Focussing on the BEL manual, it seems essential to keep the themes as they are, stay with having home assignments between sessions, and to maintain the structure for sessions and the intervention as a whole. It would also be important to stay with the options for flexible solutions, adjusted to each participant’s needs and desires. The indicated amendments concern more power-point presentations and some language editing for better clarity. The home assignments were sometimes difficult to complete for the BEL participants, and the possibility for facilitating this link of the BEL loop should be considered. It could be about further instructions for goal-setting in the manual and/or to possibly link professional peer support to this step.

Methodological considerations

The authors of this study were also the developers of BEL, which makes allegiance a methodological concern. To counteract possible bias, the interviews were performed by a third researcher and the interview was based on topics suggested in implementation literature [Citation10]. Trustworthiness was further augmented by adhering to the criteria proposed by Lincoln and Guba [Citation28]; credibility, dependability, confirmability and transferability. Credibility and confirmability were ensured by (i) letting the two authors analyse some of the transcripts separately, (ii) critical discussions between the authors, (iii) providing quotes where all informants were represented. Dependability was maximized by the maximum-variation selection procedure, where representatives from various BEL trainings, various regions and various types of mental health services were sought. The careful audit trail served to strengthen all of these three – credibility, dependability and confirmability. The final criterion, transferability, is always disputable in a qualitative study, and is ultimately up to the reader to assess [Citation28]. The findings from the current study cannot be generalized to another type of intervention or other care contexts but would be possible to transfer into other instances when an occupation- and recovery-based intervention is to be implemented in a multi-professional mental healthcare team.

Since the interviews reflected experiences from 13 occupational therapists but only three managers, the therapists’ experiences predominate the findings.

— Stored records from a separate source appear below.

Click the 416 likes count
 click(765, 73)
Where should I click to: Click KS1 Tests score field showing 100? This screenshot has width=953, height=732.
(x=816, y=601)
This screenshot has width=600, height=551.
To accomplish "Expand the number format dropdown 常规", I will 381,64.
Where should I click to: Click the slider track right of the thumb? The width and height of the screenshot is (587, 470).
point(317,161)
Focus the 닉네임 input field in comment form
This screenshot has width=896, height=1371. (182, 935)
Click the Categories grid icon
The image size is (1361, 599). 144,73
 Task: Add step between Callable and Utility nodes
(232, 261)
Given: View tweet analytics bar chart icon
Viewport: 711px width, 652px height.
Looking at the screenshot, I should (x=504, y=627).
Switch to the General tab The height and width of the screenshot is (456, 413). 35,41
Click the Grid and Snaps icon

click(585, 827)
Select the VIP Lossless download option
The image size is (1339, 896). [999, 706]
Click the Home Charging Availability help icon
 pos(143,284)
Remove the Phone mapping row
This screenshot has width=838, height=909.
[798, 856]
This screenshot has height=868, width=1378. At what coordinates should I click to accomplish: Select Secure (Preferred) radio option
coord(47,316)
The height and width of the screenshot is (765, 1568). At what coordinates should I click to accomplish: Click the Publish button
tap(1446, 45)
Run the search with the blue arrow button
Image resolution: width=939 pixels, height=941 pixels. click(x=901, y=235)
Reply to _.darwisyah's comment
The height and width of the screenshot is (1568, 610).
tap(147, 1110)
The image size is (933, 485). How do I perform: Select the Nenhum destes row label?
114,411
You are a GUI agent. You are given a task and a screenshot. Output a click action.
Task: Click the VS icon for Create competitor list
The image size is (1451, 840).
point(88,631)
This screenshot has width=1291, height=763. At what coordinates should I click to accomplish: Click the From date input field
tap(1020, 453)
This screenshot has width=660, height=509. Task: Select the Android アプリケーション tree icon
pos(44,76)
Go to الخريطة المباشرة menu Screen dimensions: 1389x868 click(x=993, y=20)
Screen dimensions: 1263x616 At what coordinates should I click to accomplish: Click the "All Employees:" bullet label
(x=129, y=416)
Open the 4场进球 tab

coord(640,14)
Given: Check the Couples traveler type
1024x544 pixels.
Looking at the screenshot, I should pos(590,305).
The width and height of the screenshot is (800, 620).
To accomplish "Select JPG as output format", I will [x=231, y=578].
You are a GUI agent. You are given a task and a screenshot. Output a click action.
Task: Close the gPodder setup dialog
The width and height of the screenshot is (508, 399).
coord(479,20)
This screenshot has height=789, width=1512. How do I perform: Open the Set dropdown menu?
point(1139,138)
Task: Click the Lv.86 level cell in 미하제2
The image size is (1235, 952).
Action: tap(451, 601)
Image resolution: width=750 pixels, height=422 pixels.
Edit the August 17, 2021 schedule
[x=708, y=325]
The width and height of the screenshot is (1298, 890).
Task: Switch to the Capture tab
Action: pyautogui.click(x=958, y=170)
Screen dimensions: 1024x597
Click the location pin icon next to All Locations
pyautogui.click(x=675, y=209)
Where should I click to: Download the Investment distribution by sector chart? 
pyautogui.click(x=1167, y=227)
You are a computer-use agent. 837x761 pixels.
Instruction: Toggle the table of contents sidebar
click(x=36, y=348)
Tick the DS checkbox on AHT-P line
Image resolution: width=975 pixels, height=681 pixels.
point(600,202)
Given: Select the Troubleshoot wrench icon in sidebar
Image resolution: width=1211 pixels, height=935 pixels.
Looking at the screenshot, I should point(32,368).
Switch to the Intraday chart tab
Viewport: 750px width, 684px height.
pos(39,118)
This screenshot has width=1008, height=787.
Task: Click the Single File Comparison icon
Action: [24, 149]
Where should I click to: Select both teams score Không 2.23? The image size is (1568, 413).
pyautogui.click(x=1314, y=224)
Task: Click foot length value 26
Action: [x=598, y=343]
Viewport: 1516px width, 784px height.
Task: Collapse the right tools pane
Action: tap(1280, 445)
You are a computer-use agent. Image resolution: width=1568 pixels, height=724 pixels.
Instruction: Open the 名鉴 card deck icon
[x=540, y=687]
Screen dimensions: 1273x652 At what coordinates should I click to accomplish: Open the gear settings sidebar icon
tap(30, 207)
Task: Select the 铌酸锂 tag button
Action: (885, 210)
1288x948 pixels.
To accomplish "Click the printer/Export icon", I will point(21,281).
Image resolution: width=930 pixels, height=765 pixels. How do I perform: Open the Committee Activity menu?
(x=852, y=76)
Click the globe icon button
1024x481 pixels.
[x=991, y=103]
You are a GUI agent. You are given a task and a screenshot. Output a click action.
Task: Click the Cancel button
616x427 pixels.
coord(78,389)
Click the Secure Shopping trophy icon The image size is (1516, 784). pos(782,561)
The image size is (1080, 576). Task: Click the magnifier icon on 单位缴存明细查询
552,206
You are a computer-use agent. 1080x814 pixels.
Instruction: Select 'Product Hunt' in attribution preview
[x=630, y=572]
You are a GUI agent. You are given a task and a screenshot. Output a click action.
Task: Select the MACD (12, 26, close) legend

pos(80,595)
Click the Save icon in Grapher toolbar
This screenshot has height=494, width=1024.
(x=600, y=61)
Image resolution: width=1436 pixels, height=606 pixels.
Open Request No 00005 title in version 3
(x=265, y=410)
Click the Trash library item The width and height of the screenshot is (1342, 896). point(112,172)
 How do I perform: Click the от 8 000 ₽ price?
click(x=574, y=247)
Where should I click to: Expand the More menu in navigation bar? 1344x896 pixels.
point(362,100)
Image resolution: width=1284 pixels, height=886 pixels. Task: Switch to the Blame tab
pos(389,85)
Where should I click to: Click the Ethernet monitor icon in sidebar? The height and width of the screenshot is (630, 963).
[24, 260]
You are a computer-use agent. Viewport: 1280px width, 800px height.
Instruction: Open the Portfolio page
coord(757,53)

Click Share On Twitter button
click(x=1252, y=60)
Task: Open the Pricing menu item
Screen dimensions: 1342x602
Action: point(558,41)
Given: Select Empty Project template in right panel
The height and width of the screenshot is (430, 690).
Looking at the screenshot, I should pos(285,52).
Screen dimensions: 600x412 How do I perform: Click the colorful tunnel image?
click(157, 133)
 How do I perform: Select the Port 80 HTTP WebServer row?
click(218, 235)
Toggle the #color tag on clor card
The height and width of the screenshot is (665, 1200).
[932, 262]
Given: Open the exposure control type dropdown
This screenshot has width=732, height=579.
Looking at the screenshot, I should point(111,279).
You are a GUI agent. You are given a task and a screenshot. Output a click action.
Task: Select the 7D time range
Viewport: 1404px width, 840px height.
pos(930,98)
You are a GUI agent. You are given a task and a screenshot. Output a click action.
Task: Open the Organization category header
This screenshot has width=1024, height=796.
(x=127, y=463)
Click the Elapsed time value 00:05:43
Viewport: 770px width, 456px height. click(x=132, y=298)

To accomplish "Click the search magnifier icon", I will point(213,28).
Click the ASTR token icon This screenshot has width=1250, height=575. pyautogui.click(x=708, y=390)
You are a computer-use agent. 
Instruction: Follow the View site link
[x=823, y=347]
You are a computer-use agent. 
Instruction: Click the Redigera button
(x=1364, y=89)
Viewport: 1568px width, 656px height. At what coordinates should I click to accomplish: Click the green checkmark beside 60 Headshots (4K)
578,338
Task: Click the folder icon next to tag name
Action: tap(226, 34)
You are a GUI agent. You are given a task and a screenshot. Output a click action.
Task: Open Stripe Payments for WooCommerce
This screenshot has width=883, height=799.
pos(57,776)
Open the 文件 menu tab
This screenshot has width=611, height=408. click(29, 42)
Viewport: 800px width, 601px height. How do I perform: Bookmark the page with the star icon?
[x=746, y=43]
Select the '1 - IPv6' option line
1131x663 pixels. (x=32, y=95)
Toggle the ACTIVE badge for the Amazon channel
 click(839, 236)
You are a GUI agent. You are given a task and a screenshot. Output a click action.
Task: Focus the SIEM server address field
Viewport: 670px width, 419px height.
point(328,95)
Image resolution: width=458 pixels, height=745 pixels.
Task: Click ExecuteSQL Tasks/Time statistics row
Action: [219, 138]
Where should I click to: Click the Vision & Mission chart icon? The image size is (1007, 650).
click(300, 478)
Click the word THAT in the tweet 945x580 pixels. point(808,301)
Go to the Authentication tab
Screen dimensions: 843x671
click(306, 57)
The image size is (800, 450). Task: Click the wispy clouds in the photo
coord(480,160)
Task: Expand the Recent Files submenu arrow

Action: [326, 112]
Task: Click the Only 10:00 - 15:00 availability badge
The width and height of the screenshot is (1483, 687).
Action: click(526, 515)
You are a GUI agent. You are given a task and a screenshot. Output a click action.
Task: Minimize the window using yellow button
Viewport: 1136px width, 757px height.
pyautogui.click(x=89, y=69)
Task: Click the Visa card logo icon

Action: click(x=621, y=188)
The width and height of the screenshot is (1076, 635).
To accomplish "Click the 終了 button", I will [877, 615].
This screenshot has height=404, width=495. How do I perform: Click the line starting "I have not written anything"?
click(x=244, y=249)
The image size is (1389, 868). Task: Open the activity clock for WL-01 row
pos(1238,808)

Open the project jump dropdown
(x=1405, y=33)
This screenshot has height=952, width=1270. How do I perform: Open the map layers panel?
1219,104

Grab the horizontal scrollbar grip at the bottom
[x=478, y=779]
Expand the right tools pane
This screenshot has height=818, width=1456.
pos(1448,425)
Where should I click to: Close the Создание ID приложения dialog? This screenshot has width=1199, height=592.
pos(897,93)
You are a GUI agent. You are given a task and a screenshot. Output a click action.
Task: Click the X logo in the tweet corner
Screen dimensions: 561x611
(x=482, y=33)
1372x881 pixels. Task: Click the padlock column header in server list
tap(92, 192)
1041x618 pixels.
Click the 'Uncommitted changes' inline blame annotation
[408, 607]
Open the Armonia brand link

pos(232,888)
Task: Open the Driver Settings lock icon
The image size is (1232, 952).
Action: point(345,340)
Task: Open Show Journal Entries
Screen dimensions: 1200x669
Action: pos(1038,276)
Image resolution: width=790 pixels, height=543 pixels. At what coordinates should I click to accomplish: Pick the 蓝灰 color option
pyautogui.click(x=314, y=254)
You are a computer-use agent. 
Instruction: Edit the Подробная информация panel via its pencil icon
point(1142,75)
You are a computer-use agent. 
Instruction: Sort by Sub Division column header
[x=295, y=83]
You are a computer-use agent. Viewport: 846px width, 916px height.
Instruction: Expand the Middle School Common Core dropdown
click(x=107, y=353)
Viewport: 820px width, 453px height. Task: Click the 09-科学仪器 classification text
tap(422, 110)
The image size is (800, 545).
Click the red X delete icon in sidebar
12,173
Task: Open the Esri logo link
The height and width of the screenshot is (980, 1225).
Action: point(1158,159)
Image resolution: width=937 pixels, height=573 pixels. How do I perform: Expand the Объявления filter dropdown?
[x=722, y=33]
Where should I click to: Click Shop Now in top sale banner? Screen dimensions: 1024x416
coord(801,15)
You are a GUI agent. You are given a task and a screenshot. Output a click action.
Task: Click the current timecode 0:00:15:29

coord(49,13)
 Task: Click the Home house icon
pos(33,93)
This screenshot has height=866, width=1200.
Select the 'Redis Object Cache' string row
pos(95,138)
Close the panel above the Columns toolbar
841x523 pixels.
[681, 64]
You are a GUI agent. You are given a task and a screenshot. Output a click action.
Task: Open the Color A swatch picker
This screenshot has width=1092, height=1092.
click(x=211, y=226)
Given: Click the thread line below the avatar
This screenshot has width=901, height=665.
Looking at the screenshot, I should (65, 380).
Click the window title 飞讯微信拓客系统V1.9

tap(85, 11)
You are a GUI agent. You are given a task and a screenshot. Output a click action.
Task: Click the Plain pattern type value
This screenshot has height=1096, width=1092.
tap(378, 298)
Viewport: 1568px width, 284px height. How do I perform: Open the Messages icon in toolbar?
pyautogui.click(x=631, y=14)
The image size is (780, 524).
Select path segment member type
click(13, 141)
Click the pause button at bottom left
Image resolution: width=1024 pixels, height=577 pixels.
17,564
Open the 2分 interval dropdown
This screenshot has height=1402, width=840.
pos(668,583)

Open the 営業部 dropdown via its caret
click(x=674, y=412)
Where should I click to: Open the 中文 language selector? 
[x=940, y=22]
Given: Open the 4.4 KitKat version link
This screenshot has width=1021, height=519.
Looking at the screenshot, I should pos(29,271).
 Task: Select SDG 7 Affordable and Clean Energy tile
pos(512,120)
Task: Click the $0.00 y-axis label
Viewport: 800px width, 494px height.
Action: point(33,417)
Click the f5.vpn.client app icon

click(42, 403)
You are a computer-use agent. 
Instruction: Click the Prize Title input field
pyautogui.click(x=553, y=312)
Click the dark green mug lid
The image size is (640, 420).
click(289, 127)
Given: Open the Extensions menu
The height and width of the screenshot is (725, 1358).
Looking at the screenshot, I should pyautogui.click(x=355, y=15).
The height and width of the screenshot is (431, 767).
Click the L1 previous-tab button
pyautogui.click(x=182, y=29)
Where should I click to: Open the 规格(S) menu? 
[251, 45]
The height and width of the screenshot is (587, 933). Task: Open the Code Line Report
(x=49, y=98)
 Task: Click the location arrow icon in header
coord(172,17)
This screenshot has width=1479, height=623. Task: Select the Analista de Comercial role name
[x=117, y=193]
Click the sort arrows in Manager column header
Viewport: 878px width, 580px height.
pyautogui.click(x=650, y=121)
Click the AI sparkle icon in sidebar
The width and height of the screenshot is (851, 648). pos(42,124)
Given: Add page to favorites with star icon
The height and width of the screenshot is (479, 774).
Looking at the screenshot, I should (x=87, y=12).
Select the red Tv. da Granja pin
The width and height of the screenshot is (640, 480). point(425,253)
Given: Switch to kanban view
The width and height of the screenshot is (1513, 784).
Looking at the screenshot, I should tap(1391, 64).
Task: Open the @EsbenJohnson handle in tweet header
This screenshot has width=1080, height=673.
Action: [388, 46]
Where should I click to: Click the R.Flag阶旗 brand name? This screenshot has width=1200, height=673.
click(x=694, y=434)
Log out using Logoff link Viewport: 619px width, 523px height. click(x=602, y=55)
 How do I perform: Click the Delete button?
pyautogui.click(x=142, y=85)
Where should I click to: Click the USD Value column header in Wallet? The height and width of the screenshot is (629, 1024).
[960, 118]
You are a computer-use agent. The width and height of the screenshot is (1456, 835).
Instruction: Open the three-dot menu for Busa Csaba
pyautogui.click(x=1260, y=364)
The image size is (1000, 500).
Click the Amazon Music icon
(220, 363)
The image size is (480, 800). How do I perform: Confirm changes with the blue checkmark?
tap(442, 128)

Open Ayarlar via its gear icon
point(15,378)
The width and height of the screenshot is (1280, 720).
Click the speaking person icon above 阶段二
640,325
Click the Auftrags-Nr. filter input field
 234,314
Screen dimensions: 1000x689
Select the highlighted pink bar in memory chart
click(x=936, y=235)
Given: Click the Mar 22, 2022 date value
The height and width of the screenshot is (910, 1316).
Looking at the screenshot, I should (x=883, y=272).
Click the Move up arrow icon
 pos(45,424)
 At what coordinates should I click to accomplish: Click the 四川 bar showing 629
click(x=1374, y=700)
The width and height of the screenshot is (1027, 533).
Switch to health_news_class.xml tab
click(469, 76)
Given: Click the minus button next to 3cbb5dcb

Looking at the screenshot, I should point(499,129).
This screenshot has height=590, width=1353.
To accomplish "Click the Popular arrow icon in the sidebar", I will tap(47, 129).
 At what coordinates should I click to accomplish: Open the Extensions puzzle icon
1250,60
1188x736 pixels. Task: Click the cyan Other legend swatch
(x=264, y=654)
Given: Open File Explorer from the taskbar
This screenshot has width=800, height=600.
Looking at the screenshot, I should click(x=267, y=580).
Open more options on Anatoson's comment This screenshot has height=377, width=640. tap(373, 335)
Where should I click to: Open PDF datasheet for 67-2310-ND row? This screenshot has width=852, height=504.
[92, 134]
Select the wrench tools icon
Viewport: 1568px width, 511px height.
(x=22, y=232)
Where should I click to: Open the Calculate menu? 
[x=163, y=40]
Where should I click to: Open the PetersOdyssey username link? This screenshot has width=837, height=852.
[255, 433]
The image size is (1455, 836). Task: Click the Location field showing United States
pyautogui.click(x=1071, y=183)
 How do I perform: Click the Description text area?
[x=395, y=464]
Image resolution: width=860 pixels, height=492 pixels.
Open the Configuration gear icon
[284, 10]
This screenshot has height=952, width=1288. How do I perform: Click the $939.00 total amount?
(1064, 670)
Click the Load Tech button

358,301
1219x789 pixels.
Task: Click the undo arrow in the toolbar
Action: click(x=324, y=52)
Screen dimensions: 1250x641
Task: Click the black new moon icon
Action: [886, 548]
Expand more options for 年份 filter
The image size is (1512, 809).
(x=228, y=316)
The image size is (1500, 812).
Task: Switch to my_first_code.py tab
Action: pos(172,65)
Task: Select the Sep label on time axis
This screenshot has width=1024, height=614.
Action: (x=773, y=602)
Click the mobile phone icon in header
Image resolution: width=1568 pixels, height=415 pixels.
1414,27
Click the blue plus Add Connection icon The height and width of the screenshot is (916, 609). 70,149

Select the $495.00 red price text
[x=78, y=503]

Both perspectives were, however, represented in all three themes, and it would be natural that not all experiences and impressions of BEL were shared by the different stakeholders. The under-representation of managers, although unintended, did thus not cause any notable drawback as inferred from the findings.

Conclusion

The lessons from this study are that the implementation of BEL was facilitated by realistic expectations from managers and clear and concise information about BEL to the team. This, in turn, formed a good basis for accurate information to prospective participants and a successful recruitment to BEL. Hindering factors were policies and circumstances that were on a collision course with important features of BEL, such as when the length of sessions was challenged by demands for profit, and the need for seclusion was jeopardized by disrupting routines. It appeared, however, that the occupational therapists found strategies for overcoming such hindrances. Effective implementation was also complicated when staff were stuck in old prejudices concerning the aims and goals of occupation-based support. A recommendation based on this study would be that there ought to be a reasonable match between existing policies and the bearing principles of the intervention in order to implement a new occupational therapy-specific intervention in a multi-professional team. It is also extremely important with repeated information at all levels and making the intervention a matter of urgency for the whole team.

Disclosure statement

No potential conflict of interest was reported by the author(s).

Additional information

Funding

The study was funded by the Swedish Research Council under Grant number K2014-99X-20067-09-4.